If you take a finite string over some finite alphabet and repeat it twice, you get a square (e.g., abc^2 = abcabc). Similarly, a string repeated three times is a cube (e.g., abc^3 = abcabcabc). It's not too hard to extend this operation to allow the exponent to be a rational number (e.g., abc^(4/3) = abca). In general, if X = Y^r (X and Y are strings, r is a number), then X is called an r-power.

What we can do next is start building infinite strings (the alphabet is still finite) that avoid r-powers for some given r (i.e. no substring of our infinite string is an r-power). The well-known Thue-Morse string over the binary alphabet, for instance, avoids cubes and all powers strictly greater than two. No infinite binary string can avoid squares, though, so we say that the repetitive threshold for the binary alphabet is 2 (put another way, RT(2) = 2).

Françoise Dejean's conjecture gives the value of RT for all alphabet sizes (RT(3) = 7/4, RT(4) = 7/5, RT(k > 4) = k/(k - 1)). The absolutely stunning thing about the conjecture is the sheer number of researchers it took to prove it for various values of k (strictly speaking, it's not a conjecture anymore as it was proved, but old habits die hard, I guess, and the old name still prevails). The final result for the remaining values of k was obtained just recently, in 2009.

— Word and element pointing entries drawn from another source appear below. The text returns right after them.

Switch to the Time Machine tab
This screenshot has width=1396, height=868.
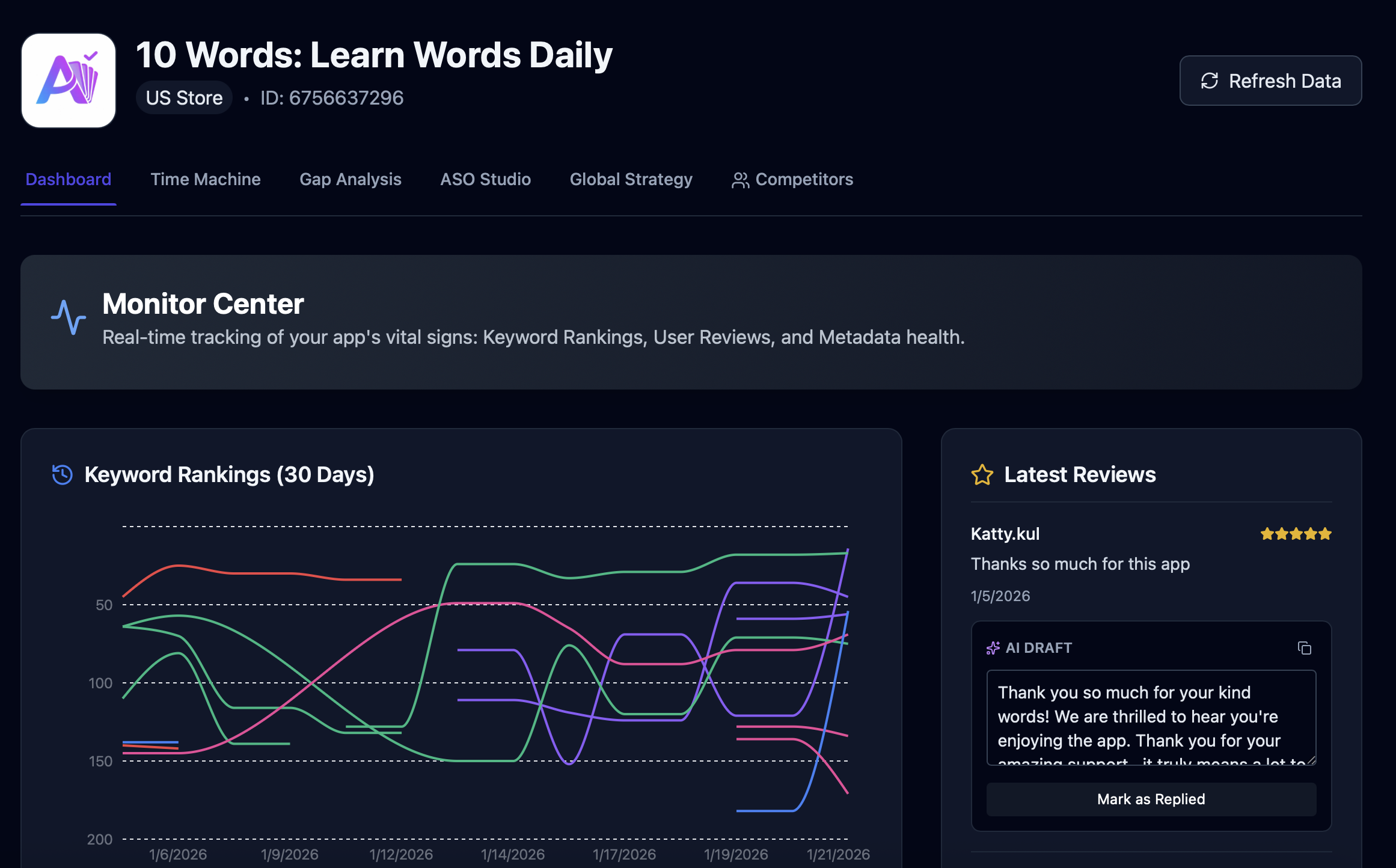tap(206, 179)
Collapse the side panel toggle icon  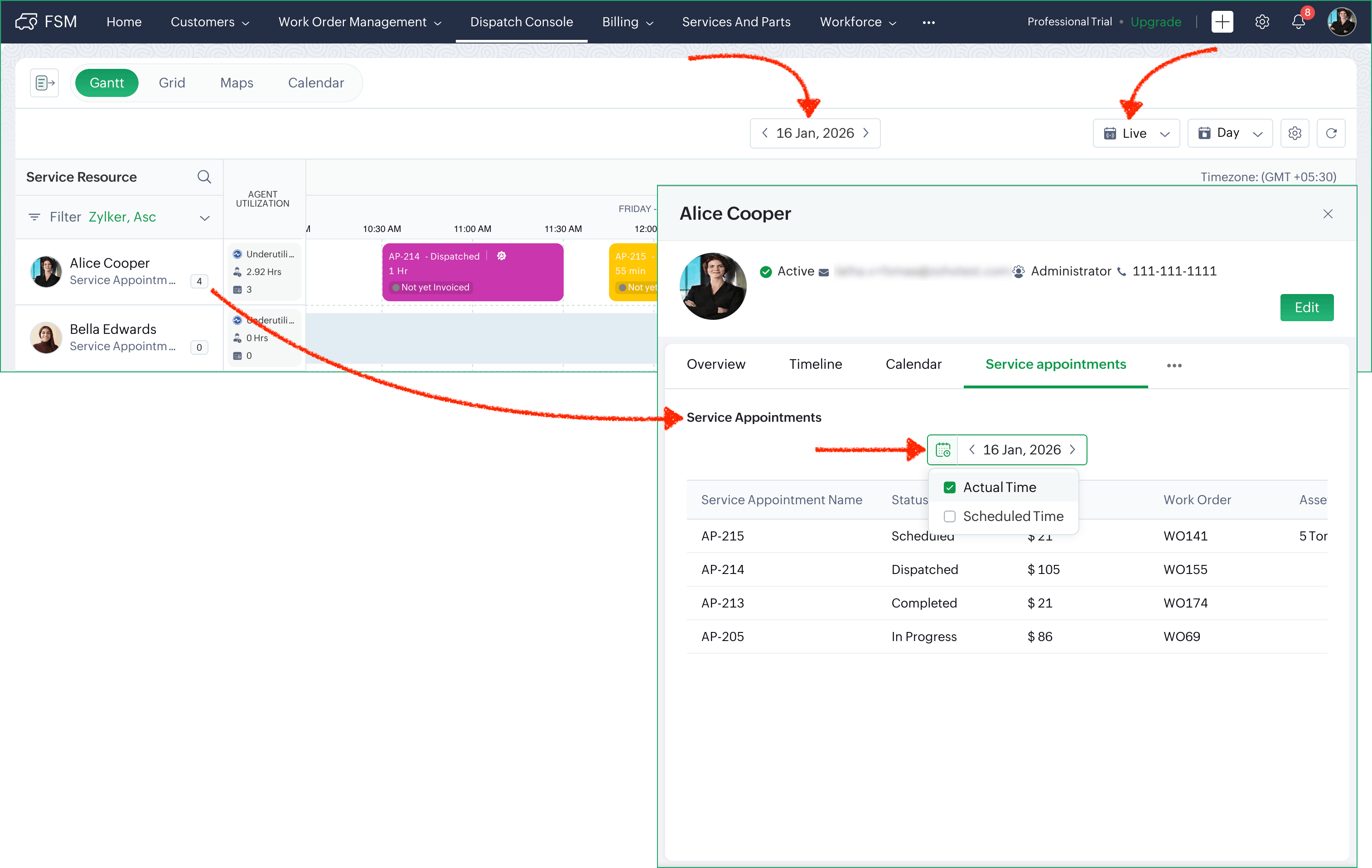tap(44, 83)
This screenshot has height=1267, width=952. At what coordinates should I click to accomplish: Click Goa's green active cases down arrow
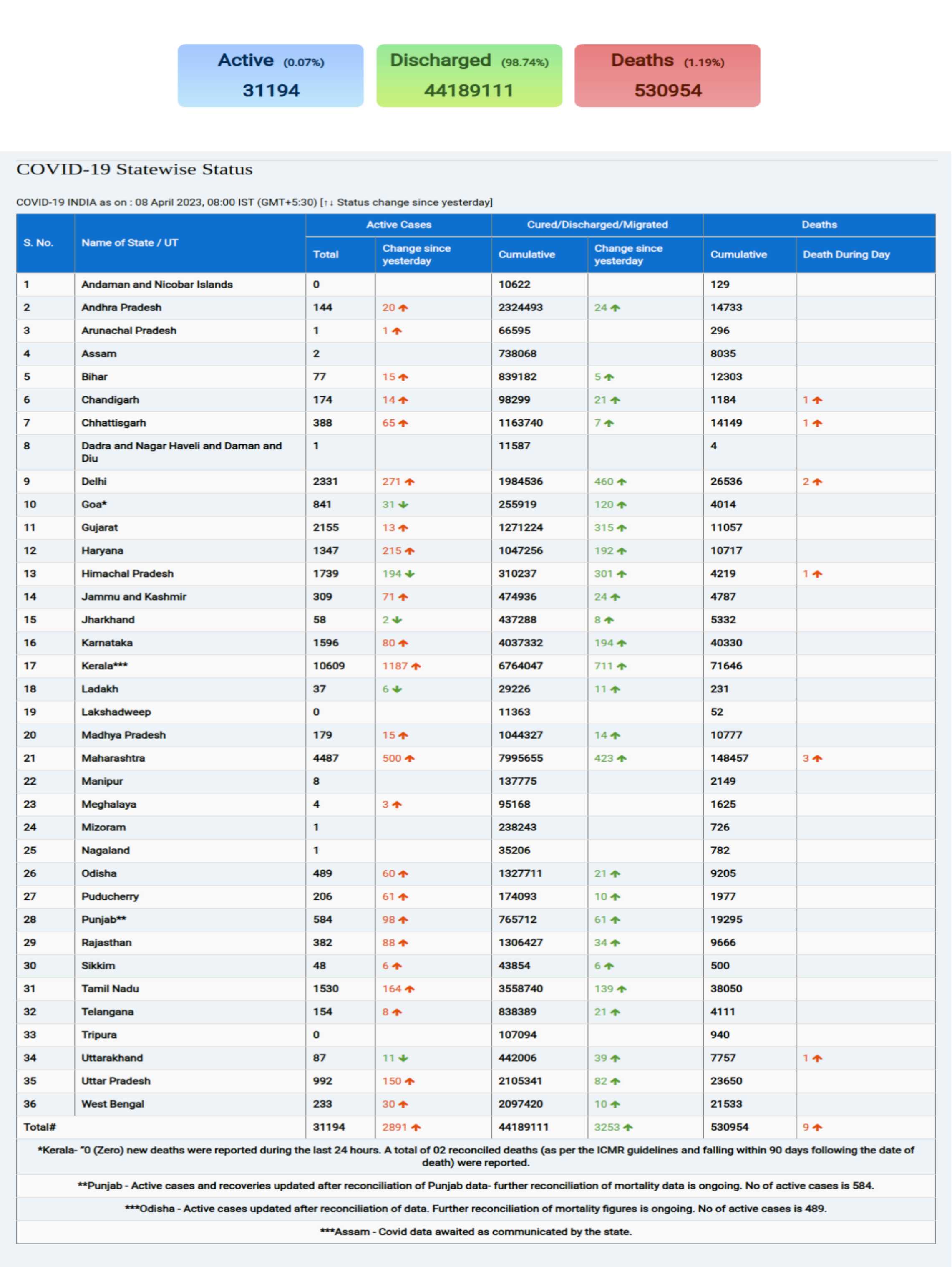tap(403, 505)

The proof techniques get progressively more complex for each alphabet size, so I'm not sure a layman like me can grasp the more recent papers, but the 1984 one from Pansiot (k = 4) seems approachable. The only problem is that it's in French. :-)

Burrows–Wheeler Transform

The BWT is fantastically beautiful and extremely useful algorithmic technique. The idea seems deceptively simple: you take a string, sort its cyclic shifts, and then form a new string consisting of the last characters of the shifts (in sorted order). The non-trivial observation is that this transform is invertible, and the inverse, as well as the BWT itself, can be computed efficiently (the naive implementation requires quadratic time/space and is not of much interest).

I used to think the BWT was mostly used for data compression, but it turned out it can do much more than that:

1. The FM-index data structure based on the BWT allows you to build a full-text index for a large string (the go-to example is the human genome, as always) that is way more efficient than suffix arrays/trees/DAWGs.

2. You can solve the inexact string matching problem for short patterns, which is exactly what is needed for short DNA read alignment.